Hierbei müssten 70 Ingenieurbauwerke (41 Brücken, drei Trogbauwerke, 24 Stützwände sowie zwei Überplattungsbauwerke zum Schutz von Entsorgungsleitungen) errichtet werden. Außerdem sind neue Entwässerungsbauwerke und Lärmschutzwände geplant. Der Hinweis auf die Trogbauwerke lassen die Vermutung zu, dass auch eine Trogbauweise in Angriff genommen werden soll. Die „Überplattung“ hingegen dient nur dem Schutz von Leitungen und hat nichts mit einer Tunnelbauweise zu tun.

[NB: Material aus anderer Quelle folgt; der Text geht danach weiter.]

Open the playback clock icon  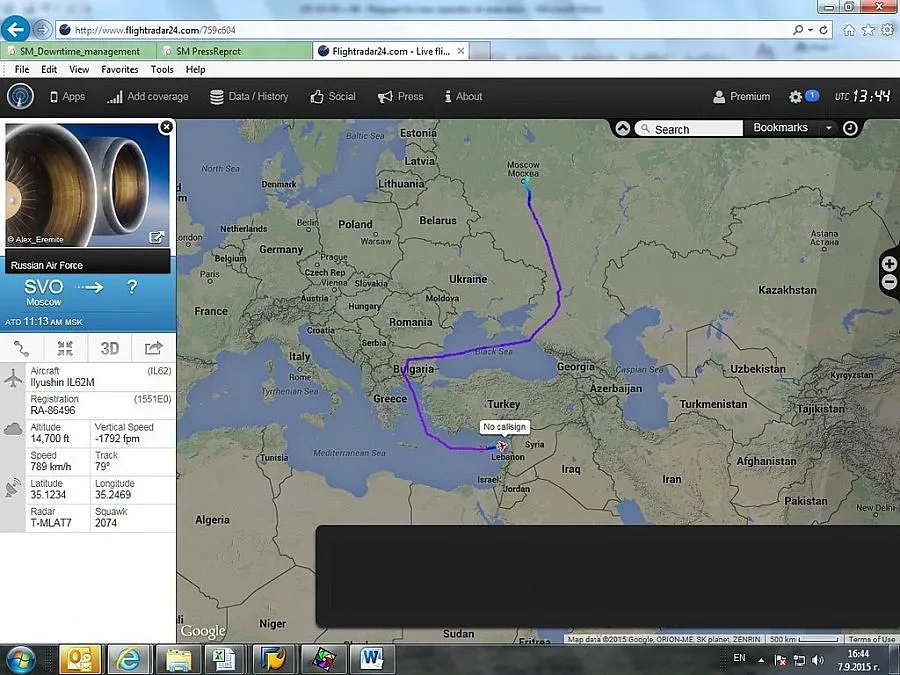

Nun erfolgt die Auslegung der Unterlagen. Die Auslegung wird vom 1. bis einschließlich 31. August im Stadthaus sowie in den Bezirksverwaltungen Walsum Hamborn und Meiderich/Beeck zu den üblichen Öffnungszeiten erfolgen. Zudem sind die Antragsunterlagen auf der Internetseite des FBA zu finden. Die Bekanntmachung und die Planunterlagen stehen zudem auf dem zentralen Internetportal des Bundes (www.uvp-portal.de) zur Verfügung.

Ziel solcher Auslegungen ist stets, etwaige Einwendungen vorzubringen, die dann von der durchführenden Behörde abgewogen werden. Sieht sie die Einwände als unbegründet an, bleibt nur noch der Klageweg.

Die bisherigen Bemühungen Duisburgs halfen alle nichts. So gab es einen Brandbrief an Bundesverkehrsminister Volker Wissing und Gespräche zwischen OB Link und Verkehrs-Staatsminister Luksic – alles vergeblich. Auch Mahmut Özdemir (SPD), Staatssekretär im Bundesinnenministerium, hatte sich dem eigenen Bekunden nach für eine Tunnellösung stark gemacht. Genutzt hat es bisher offenbar nichts.

Dass städtebaulich ein Tunnel für Duisburg sicher wünschenswert wäre, bestreiten auch die zuständigen Behörden nicht. Hier gehe es aber zunächst um rein verkehrspolitische Dinge, und eine Tunnellösung sei deutlich teurer und verlängere das Vorhaben um viele Jahre.